THE INTERVIEW: Jenny Bukovec

“When you keep it real, you attract authentic people.”

“When you keep it real, you attract authentic people.”

A childhood stint in Tokyo, mushroom prints, and French rap. Life House’s head of design reveals her varied and eclectic sources of inspiration.

As a kid, Jenny Bukovec dragged furniture around her parents’ house when they weren’t home. Her yen for arranging and rearranging translated perfectly into her career as head of design at Life House, where she oversees a team of interior designers to create ambitious hotel interiors—and the unique narratives behind them. This is her story.

The Setting: Where did you grow up, and how did it inspire your design sensibilities?

Though I claim to be Texan, I was born in Cincinnati and moved to Tokyo when I was five years old. At eight, I moved to Dallas for the remainder of my childhood. I think the contrast and spending formative years in Asia have impacted my curiosity as a designer. I love playing with subtle Eastern nods (when it fits the concept), Japanese minimalist forms, and Chinoiserie style prints. At a deeper level, I think my childhood has wired me to stay curious and open-minded in all areas of my life, not just design.

The Plot: Do you remember the moment you first realized you wanted to be a designer?

Yes and no. Looking back, I used to draw floor plans for fun while most kids were doing “normal kid” activities, and then I would haul 350 pounds of furniture up and down the stairs with my friends when our parents were gone (dangerous, though we survived). But I don’t think I knew it could be a career. More practically, I recall my dad urging me to look into architecture because I always wanted to be an artist or a mathematician. He recognized it was somewhere in the middle.

The Characters: Who is the most interesting person you have ever worked with?

In my early 20s, I met a lovely 84-year-old artist named Claude in SoHo. He ended up introducing me to a new friend who helped me land a major illustration campaign with Saks Fifth Avenue. But he also taught me to look beyond what people can do for you and find out who people really are. He's had one of the most admirable, creative lives using this approach: years as Donald Judd's comrade during the late 80's Mercer Street renaissance, besties with Milton Glaser, plant babysitter for Cindy Sherman. 

When you keep it real, you attract exciting people. Each person has unique attributes that foster new formulas for creativity, so while Claude is one of the most interesting people I’ve worked with, being open-minded to many different collaborators is essential.

The floral pattern Jenny designed for a Saks Fifth Avenue campaign.

The Conflict: Do you ever hit a creative block?
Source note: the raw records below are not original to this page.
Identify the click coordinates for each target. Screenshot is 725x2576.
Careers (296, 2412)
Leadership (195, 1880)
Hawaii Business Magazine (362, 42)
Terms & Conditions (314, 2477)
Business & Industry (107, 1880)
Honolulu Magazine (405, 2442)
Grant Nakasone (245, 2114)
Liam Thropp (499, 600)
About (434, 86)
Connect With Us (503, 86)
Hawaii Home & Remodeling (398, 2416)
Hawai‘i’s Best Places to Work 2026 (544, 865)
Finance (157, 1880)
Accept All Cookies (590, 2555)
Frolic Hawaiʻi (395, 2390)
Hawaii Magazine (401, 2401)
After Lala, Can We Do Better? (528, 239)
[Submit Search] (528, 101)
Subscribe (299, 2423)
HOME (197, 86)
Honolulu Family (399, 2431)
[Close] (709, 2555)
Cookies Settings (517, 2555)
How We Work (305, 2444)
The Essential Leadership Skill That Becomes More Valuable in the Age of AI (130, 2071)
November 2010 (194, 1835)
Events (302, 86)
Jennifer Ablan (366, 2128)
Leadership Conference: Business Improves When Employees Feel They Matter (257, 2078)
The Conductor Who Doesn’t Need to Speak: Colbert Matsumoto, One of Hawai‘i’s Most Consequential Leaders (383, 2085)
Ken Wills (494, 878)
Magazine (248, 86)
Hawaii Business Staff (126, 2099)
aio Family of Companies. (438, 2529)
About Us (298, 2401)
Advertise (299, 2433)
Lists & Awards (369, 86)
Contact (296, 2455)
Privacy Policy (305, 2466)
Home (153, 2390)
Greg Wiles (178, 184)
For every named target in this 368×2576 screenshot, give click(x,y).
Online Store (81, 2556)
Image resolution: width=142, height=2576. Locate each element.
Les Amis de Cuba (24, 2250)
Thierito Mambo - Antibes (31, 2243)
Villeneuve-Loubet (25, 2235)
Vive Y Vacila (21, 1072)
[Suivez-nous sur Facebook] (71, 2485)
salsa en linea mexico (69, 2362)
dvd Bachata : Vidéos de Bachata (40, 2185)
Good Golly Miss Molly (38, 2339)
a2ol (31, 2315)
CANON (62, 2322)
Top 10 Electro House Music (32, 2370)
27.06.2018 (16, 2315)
How do you overcome it?

Yes, all the time. I think each project has micro-phases of creative block, but that’s what makes design so challenging and fun. You keep pushing until you’re out of the fog. And if you’re not out, then you’re not done. 

Methods of deliverance: shut your computer and phone, take a dip in the ocean, read a (physical) book, drink a glass of red wine, listen to French rap or German deep house, take a shower. We need breaks, we’re not machines. Repeat until inspired. 

The Theme: You're drawn to floral-forward patterns in your work. What do you like most about them?

Using natural botanical patterns adds an element of ease and delight to an interior space, just as a flower does in nature. They've become super trendy in the last few years, so I've been looking for new ways to introduce them to our interior designs. A few examples are mushroom-patterned silk Gucci scarves, zebras hidden in animal-print foliage, and sea anemone wallpaper. I've been joking that mushroom prints are about to become all the rage, so you heard it here first!

Vintage floral-inspired key cabinet at Life House Nantucket.

Floral pattern tile showers at Life House Nantucket.

Point of View: A favorite story about staying in a hotel?

One time, I stayed in Queen Elizabeth II's preferred room at a safari lodge in Kenya. There was an issue with their booking system, and they didn't have the (much cheaper) rooms we booked, so they gave us the best room in the house. It was probably the nicest room I've ever stayed in, but the hippos were kind of loud.